The only question in the case is, was this judgment rightly entered? In other words, was the plaintiff bound by the condition contained in the thirteenth by-law of the company, of which it was a member, attached to and made part of its policy ? No representations were made by plaintiff and no questions asked by defendant as to incumbrances. Defendant’s agent made report as to the risk, in which the inquiry as to incumbrances was not answered. The question as to incumbrances is material, because of the increased risk which they entail, and the clause relating thereto has been considered a “ substantial condition of the insurance ” and binding, unless in some way avoided by waiver or otherwise. In Seybert v. Ins. Co., 103 Pa. 282, in which the policy provided for notice “ if the property shall be incumbered by judgment ” and a penal bond was given by the plaintiff with confession of judgment conditioned upon the restoration of certain personal property levied upon by the sheriff which was forthcoming but upon which judgment had been entered, it was held that in the absence of notice the policy became void. The same view was emphasized in Penn. Ins. Co. v. Schmidt, 119 Pa. 449, and in Hench v. Ins. Co., 122 Pa. 128. The later cases upon which the court below relied are McFarland v. Ins. Co., 134 Pa. 590, and Renninger v. Ins. Co., 168 Pa. 350, which fully sustain the ruling. The case relied upon by the appellant as being in conflict with this great' weight of authority is Ins. Co. v. Hoffman, 125 Pa. 626. The report of this case is extremely meager and unsatisfactory and was affirmed “on the argument at bar.” The counsel for the appellant has secured the paper-books in this case and a careful examination reveals the fact that there was a distinct claim of waiver by the company and, inasmuch as this was not alluded to in the opinion of the court below but was argued by counsel for appellee, the fact that the judgment was affirmed on the argument at bar and not-on the opinion of the court below is accounted for.

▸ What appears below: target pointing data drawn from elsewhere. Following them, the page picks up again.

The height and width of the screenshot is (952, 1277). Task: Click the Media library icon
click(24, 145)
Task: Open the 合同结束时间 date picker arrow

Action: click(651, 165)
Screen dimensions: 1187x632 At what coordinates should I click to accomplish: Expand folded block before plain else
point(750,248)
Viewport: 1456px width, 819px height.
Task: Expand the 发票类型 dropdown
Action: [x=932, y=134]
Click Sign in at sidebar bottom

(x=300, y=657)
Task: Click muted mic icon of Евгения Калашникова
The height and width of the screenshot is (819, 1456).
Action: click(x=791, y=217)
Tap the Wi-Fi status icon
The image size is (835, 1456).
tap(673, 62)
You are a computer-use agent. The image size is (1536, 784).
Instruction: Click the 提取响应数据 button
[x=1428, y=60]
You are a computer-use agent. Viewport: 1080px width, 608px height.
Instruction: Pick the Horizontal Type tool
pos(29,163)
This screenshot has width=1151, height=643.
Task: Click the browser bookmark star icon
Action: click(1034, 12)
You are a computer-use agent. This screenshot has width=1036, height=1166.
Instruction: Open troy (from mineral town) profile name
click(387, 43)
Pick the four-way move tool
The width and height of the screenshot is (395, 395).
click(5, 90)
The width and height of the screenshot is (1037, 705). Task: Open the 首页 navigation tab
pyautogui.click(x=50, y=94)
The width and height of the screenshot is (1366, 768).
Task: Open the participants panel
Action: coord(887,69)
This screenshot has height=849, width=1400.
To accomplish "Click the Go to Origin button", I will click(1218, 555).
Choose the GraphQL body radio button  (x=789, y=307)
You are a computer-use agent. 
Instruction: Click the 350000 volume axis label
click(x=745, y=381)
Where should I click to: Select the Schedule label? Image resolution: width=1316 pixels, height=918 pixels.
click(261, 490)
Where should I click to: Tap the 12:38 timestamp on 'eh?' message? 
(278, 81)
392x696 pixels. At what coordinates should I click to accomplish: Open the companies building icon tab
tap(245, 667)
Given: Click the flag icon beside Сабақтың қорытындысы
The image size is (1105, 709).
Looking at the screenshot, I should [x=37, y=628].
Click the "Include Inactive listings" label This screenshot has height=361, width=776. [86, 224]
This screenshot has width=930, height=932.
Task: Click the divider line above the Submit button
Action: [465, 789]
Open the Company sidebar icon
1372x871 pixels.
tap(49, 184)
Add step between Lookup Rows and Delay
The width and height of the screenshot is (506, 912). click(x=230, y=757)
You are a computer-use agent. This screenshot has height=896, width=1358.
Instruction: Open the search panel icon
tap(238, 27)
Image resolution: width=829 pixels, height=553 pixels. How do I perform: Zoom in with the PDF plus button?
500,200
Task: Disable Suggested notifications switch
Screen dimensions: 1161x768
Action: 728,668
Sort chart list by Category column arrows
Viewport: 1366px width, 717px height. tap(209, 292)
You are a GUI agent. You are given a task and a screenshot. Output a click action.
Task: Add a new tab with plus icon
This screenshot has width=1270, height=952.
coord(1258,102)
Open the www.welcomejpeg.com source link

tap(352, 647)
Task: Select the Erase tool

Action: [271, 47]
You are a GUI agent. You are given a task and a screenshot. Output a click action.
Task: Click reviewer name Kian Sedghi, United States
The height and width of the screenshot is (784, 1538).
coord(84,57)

The appellant does not print the statement or affidavit of claim but the “ form of policy sued on ” is printed and the of*630ficial notes of trial show that “ counsel for plaintiff offer the affidavit of claim to show, first, the execution and delivery of the policy of insurance; second, the payment of premium; third, the performance of all the conditions of the policy, except one relating to liens found in article 13, by-laws printed on back of policy; fourth, the loss by fire; fifth, giving notice of the fire; sixth, furnishing proof of loss; seventh, the amount of loss,” and rested. There is no evidence in chief or rebuttal as to the insurance being in force before the policy was issued nor of any waiver of the conditions of the policy. But, if there were, they are not covered by the point reserved, upon which the judgment was entered, and, therefore, could not avail the plaintiff here.

As was said by Mr. Justice Paxson, in Seybert v. Ins. Co., supra, “We cannot reverse this case, without making a new contract between the parties.”

Judgment affirmed.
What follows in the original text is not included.